L’objet le plus massif au sein duquel une délocalisation quantique a pu être observée est une (grande) molécule beaucoup moins massive que la plus petite « masse source » où un champ gravitationnel a été détecté à ce jour. La source faisait un peu moins de 100 mg, soit plus d’un milliard de milliards de fois plus massive que la molécule en question. Ce constat a découragé les tentatives d’expérimentation pendant des décennies.
Lami et ses collègues de l’Université d’Ulm (en Allemagne) ont tout de même effectué une nouvelle tentative dans ce sens, avec une stratégie expérimentale radicalement différente. « Nous avons soigneusement analysé les exigences expérimentales nécessaires pour mettre en œuvre notre proposition dans une expérience réelle et avons constaté que même si un certain degré de progrès technologique est encore nécessaire, de telles expériences pourraient bientôt être à notre portée », explique l’expert. Leur proposition est décrite dans la revue Physical Review X.
Une expérience excluant le besoin d’intrication quantique
La nouvelle stratégie proposée par l’équipe de Lami ne nécessite ni d’induction d’états quantiques hautement délocalisés ni de générer et de détecter une intrication quantique. Cette expérience pourrait être réalisée par le biais d’un système de deux pendules de torsion, des objets rigides suspendus par des fils et se balançant d’avant en arrière lorsque leurs fils se tordent.
Les pendules ont la forme d’haltères, dont les poids à chaque extrémité pèsent moins d’un gramme. Les deux pendules sont ainsi reliées entre eux par leur attraction gravitationnelle mutuelle. Leurs oscillations sont surveillées par un laser dans des cavités optiques formées par les poids et des miroirs fixes, puis au niveau de détecteurs. La longueur d’onde émise par chaque cavité varie à mesure que les pendules oscillent.
Afin d’assurer que la gravité soit la force dominante au sein du système, un bouclier est positionné au milieu pour supprimer toute interférence électromagnétique et optique potentielle.
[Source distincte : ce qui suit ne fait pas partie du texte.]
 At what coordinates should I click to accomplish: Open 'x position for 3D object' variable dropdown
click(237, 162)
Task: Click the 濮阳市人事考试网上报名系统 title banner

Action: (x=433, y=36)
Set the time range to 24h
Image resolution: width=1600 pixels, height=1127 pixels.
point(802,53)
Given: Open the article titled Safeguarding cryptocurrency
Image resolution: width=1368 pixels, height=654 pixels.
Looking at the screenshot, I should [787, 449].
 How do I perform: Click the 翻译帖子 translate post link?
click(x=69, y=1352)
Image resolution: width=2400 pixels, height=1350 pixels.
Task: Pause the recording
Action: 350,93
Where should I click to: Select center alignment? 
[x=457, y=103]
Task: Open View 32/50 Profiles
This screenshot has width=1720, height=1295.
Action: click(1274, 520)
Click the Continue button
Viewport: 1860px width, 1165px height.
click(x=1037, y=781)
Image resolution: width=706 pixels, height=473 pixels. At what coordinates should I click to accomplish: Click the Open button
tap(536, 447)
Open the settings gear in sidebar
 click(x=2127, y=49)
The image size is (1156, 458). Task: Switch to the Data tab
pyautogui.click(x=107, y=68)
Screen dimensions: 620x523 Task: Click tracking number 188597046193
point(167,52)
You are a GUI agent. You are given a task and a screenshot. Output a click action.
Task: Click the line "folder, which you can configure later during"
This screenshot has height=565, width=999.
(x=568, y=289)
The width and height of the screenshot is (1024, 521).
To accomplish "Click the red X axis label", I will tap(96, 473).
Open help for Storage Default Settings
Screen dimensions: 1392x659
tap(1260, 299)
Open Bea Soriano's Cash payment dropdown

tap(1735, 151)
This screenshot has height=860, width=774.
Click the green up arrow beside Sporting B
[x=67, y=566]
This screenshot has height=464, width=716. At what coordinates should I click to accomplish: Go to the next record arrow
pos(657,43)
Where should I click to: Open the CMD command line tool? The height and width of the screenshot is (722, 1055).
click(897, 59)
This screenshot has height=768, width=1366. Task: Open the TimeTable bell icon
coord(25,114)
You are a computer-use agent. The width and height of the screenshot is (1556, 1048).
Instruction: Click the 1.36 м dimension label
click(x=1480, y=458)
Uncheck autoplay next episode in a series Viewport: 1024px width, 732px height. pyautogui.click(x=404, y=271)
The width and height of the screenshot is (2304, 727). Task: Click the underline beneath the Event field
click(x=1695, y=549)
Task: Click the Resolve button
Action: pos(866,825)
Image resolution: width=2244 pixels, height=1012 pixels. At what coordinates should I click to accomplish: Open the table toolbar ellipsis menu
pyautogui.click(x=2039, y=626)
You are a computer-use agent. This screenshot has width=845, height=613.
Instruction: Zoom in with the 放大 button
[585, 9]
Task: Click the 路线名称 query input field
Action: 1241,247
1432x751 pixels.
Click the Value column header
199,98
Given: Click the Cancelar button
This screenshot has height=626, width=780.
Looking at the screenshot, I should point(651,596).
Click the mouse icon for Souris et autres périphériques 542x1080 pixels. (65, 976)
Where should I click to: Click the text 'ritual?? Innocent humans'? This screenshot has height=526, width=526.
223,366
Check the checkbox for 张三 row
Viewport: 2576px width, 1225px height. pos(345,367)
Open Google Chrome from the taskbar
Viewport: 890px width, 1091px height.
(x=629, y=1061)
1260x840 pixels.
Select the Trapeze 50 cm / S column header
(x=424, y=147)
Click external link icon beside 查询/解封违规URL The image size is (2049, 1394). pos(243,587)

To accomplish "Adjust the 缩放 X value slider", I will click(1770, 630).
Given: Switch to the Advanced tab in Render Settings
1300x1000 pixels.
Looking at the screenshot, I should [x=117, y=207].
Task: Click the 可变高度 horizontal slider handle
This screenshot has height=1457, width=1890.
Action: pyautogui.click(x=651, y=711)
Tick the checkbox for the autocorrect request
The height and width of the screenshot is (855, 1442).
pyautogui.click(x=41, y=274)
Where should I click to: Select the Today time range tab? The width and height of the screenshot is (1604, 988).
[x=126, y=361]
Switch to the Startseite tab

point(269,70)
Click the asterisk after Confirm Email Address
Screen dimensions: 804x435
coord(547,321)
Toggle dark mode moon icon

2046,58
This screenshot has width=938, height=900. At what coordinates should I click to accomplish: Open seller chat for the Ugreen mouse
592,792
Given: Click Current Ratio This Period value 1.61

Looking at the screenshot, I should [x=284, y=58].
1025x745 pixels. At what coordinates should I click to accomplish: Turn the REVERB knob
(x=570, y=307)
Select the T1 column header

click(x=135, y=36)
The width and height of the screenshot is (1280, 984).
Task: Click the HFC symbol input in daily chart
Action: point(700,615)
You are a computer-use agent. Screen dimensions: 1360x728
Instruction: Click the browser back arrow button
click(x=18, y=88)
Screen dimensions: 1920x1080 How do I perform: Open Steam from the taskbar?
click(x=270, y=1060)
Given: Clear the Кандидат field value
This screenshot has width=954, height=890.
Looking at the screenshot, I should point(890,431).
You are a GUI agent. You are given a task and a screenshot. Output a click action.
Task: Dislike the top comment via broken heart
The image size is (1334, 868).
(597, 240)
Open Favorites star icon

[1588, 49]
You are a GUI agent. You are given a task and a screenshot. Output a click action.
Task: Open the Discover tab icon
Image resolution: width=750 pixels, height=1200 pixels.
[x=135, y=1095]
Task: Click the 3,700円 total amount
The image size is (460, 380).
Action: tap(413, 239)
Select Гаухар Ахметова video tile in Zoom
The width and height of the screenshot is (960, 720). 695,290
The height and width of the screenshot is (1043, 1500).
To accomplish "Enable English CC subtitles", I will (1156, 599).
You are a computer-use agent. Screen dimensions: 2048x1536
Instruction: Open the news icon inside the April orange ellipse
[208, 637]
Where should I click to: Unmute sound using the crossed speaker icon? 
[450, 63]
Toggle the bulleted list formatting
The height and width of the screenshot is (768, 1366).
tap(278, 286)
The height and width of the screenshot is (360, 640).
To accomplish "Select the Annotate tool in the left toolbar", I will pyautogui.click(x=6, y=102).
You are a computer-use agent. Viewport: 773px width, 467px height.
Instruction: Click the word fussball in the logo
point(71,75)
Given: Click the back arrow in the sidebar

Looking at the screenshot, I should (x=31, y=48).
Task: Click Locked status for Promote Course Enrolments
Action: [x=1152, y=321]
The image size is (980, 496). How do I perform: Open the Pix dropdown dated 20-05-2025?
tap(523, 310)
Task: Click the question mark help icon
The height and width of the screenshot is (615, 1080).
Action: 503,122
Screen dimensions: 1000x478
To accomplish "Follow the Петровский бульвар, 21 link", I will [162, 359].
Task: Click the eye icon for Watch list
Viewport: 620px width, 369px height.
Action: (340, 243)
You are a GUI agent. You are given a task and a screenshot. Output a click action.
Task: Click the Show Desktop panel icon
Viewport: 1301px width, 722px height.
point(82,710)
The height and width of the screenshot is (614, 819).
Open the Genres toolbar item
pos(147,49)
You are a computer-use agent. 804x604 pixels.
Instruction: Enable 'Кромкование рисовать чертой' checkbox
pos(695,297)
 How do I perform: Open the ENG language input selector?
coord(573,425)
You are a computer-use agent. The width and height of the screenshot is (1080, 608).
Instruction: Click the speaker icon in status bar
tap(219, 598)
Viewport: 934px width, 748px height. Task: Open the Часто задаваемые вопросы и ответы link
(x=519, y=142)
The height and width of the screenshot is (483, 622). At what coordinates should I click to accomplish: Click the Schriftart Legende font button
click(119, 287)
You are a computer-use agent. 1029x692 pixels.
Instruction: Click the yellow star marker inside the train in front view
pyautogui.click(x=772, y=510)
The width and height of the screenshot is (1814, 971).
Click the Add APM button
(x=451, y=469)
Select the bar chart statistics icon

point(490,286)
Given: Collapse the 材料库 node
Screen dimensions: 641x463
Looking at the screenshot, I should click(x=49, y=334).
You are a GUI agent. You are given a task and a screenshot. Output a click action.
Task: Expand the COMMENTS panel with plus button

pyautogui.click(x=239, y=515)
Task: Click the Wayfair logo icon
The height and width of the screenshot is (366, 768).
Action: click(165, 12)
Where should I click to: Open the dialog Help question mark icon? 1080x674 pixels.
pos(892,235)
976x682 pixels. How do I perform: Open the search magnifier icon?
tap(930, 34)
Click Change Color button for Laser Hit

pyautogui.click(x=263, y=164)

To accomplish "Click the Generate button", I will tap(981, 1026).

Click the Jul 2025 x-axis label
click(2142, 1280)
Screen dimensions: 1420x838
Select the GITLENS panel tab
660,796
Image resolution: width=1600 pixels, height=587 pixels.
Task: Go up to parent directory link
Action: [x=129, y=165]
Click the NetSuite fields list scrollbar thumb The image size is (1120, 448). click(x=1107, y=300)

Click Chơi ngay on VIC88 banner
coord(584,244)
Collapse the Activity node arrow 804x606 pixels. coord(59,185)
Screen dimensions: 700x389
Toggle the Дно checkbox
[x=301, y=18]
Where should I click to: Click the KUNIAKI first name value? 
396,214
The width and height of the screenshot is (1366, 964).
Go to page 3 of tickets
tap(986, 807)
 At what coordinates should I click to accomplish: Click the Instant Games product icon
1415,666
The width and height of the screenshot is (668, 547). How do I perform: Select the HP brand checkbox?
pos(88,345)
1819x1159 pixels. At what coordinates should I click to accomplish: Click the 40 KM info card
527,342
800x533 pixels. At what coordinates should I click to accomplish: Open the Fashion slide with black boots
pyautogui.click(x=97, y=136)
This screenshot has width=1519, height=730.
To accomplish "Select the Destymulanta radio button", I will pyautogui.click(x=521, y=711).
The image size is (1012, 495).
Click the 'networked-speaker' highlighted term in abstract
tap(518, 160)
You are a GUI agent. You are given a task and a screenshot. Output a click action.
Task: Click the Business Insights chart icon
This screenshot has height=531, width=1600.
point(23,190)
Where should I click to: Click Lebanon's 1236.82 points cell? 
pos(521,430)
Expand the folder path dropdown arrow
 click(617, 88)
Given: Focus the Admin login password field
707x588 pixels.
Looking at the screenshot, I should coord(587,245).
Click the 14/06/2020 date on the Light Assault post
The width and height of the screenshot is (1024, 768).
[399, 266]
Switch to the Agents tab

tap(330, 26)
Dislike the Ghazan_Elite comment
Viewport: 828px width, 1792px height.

De plus, la distance séparant les pendules est rigoureusement contrôlée de sorte que leur attraction gravitationnelle soit toujours beaucoup plus forte que la force de Casimir (la force attractive entre deux plaques parallèles conductrices et non chargées) entre eux et le bouclier.Les cavités optiques permettraient aux pendules d’entrer dans états fondamentaux puis dans des états d’oscillation dont l’amplitude est définie au hasard. La gravité présente peut être mesurée dans un laps de temps précis en supposant que l’interaction gravitationnelle présente est de nature quantique. Ensuite, une intervention manuelle les remettrait dans leur état fondamental.
La procédure serait répétée plusieurs fois jusqu’à pouvoir déterminer la probabilité de retrouver le système dans son état fondamental. Si cette probabilité dépasse une limite supérieure calculée pour la gravité classique, cela indiquerait que celle-ci n’est pas classique, mais quantique. Les chercheurs ont notamment établi des limites mathématiques rigoureuses pour le quantum, qu’une gravité classique locale ne devrait pas être capable de surmonter.
« La raison en est que même si l’intrication n’est pas physiquement là, elle est toujours là dans l’esprit, dans un sens mathématique précis. Il suffit que l’intrication ait pu être générée », explique Lami. En d’autres termes, les chercheurs estiment que leur expérience pourrait fonctionner même en l’absence d’enchevêtrement.
Toutefois, la réalisation d’une telle expérience présente des défis techniques majeurs. Néanmoins, les avancées technologiques à venir permettront probablement d’atteindre cet objectif dans un avenir relativement proche. « Nous espérons que notre proposition aidera à concevoir des expériences susceptibles de répondre plus tôt que prévu à cette question fondamentale sur la nature de la gravité », concluent-ils dans leur rapport.